果たして、もしも全員の呪いが解けたとして、本当に"解放"に繋がるんだろうか。
解けることで、本当に幽閉の運命が変わるのだろうか。

ひまりは空を見上げた。冷たい風が頬を掠め、髪を弄ぶようにして通り過ぎていく。
あと二ヶ月弱。それを過ぎれば猫憑きの離れは取り壊される。
そうなれば夾が幽閉されることはない。

でもきっと私は…。

解けた所で、賭けが無効になることはきっとない。むしろ慊人の執着心を助長させるだけだろう。
賭けに勝つ以外に自由への道は用意されていない。


「紫呉…」

「リンちゃん、解けたらしいね」


口元だけで微笑む紫呉が立っていた。
何故、知っているのか。ひまりが眉を顰めると、その意を汲み取ったかのように「酉…。あぁ、"酉だった"彼がリンちゃんを抱き上げて運んでたって聞いたからね」とまた口元だけで弧を描く。


「まって…紅野も…解けてるの?」

「あれ?知らなかった?ひまりは知ってるのかと思ってたけど」


確かに依鈴が病院に運ばれた日。紅野が抱き上げていた。
依鈴の呪いが解けているのならばその状況に辻褄が合わない。彼も物の怪憑きから解放されていないと説明がつかない。

じゃぁ、本当に解け始めてる…。

ひまりは服の裾をギュッと握りしめた。
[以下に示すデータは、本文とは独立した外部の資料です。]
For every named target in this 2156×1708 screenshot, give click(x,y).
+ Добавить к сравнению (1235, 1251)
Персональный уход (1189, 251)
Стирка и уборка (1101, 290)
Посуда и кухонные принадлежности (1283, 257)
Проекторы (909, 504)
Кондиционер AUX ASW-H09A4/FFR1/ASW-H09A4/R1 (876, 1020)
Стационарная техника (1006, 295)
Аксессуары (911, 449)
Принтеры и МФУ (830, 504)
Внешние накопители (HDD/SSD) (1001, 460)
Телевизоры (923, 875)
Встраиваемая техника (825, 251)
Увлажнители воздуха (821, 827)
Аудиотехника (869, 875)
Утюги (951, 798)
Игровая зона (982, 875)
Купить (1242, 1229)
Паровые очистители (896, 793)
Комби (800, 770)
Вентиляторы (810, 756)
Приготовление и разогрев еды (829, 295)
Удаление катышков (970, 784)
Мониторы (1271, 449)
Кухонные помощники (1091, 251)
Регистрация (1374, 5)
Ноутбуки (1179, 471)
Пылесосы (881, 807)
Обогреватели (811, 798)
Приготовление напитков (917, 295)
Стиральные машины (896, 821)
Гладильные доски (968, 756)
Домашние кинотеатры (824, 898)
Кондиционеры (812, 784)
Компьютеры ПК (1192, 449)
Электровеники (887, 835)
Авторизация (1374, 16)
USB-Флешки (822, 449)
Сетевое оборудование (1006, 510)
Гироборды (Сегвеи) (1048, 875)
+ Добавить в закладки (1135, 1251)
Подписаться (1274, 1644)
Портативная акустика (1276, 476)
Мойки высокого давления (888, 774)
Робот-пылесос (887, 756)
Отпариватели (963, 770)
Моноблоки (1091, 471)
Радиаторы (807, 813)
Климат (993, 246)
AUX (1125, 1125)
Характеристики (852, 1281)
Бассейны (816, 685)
"希望"を握り潰して紫呉に問う。


「紫呉は…全員の呪いが解けるのが、いつか知ってるの?」

「いや、僕にもそれは分かりませんね。なんせ彼が解けたのって十年前らしいしね」

「じゅう…ねん…」


こんなにも遠い。
また空を仰ぐ。太陽が雲に隠され、辺りを僅かに薄暗くさせる。
嘲笑に似た風が耳を撫で、ピアスを冷やし、痛み始めた。


「ひまり、君は何かを隠してないかい?」

「…例えば?」

「慊人さんとの秘密事…とか」


ひまりは笑顔を張り付けて首を横に振る。「そんな物があるなら、慊人から聞いてるでしょ」いつもの声音を乗せて言った。


「間違った足掻きは、身を滅ぼすよ」


いつになく真剣な目に見られ、一瞬の怯みの後にまた笑顔を張り付けた。
肝に銘じておきます。そう言いながらダークグレーの瞳に追われながら通り過ぎる。
それなら誰一人身を滅ぼさず、自由になれる方法を教えてよ。喉まで出かかった言葉を無理やり飲み込んでまた空を仰いだ。
未だに陽は雲の中にあった。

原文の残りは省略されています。